*The problem*: Restate word for word the entries below, starting with the line with "You are a GUI" and continuing through the line with "long will a". Include both of those lines and no others.
[Exercise material]
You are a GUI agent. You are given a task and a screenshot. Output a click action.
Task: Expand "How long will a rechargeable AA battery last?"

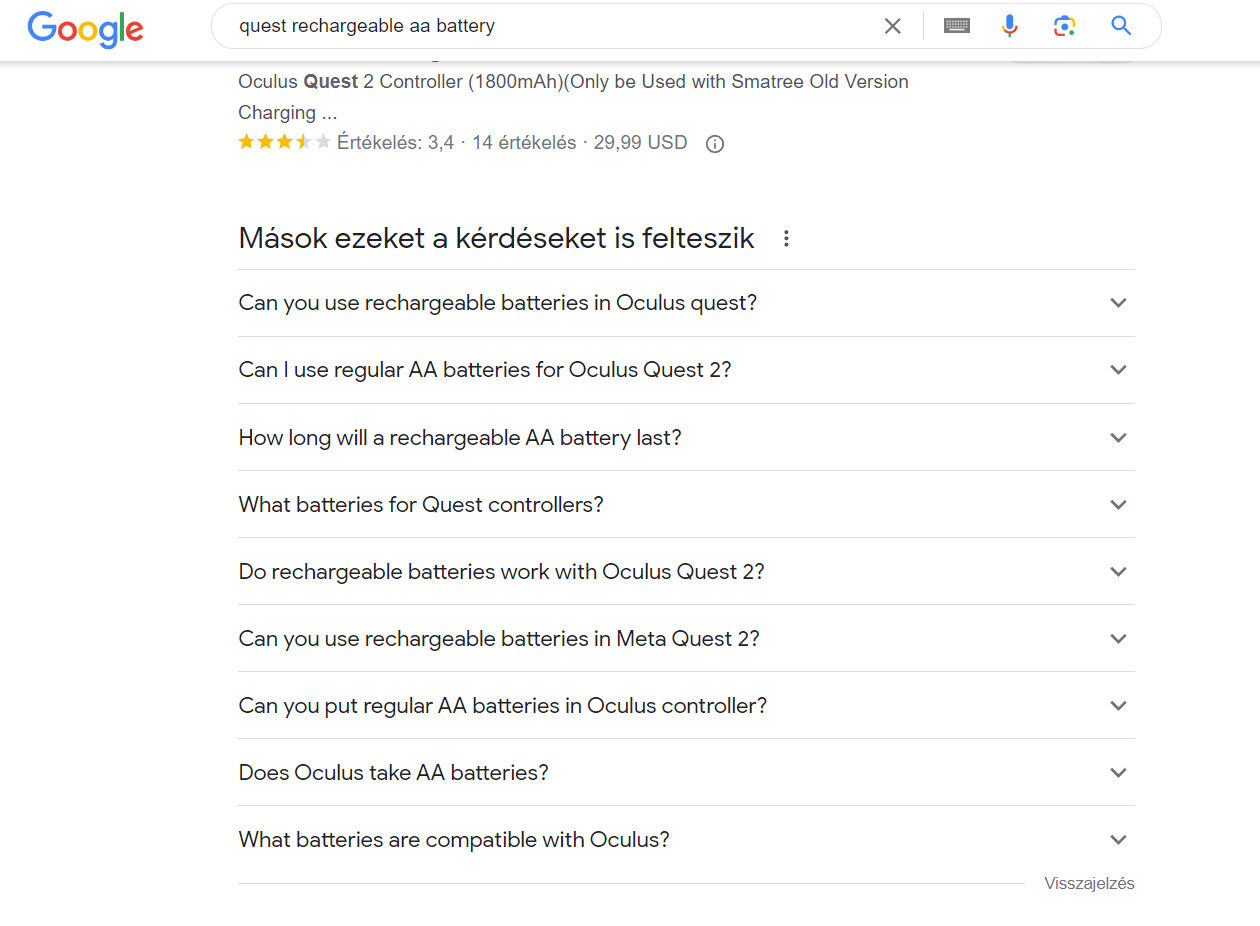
[/Exercise material]
[Exercise material]
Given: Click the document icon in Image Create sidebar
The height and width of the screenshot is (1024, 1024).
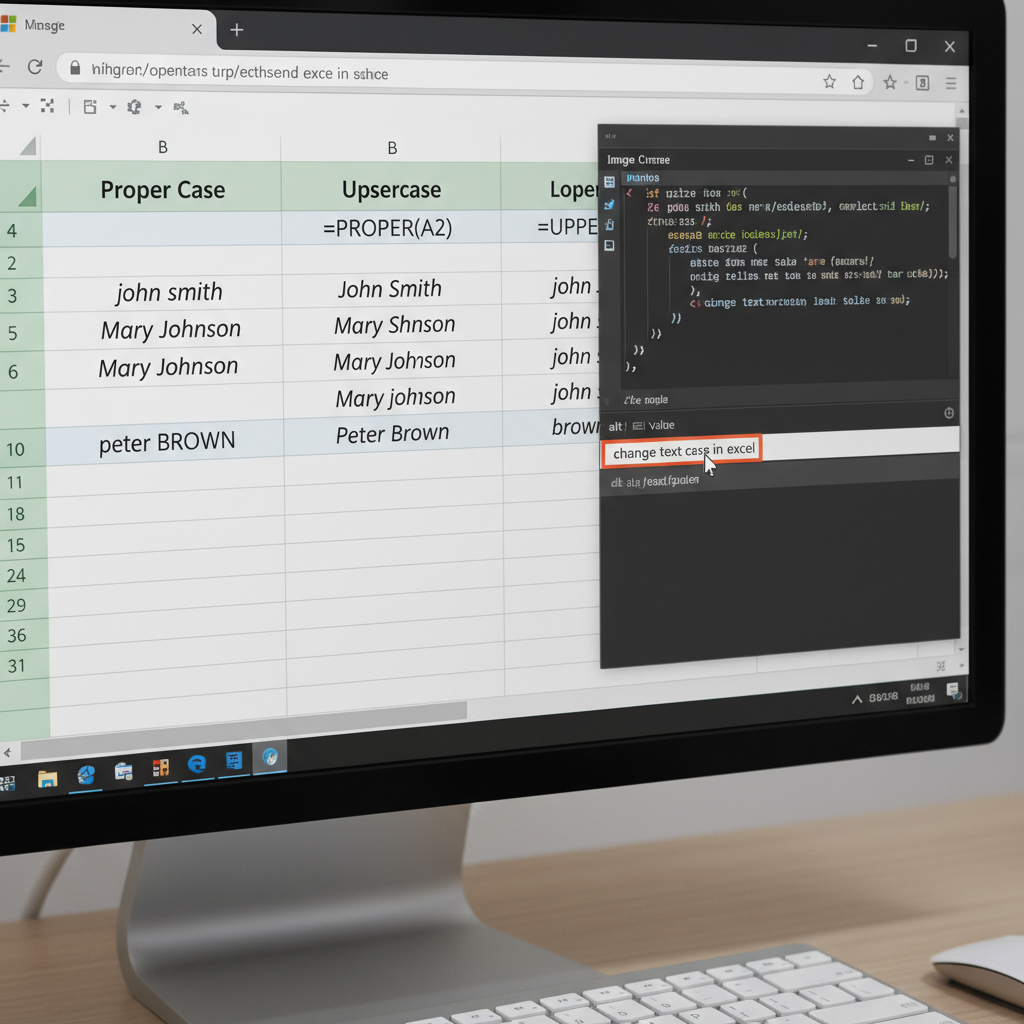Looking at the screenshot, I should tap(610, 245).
[/Exercise material]
*Problem solution*:
You are a GUI agent. You are given a task and a screenshot. Output a click action.
Task: Expand "How long will a rechargeable AA battery last?"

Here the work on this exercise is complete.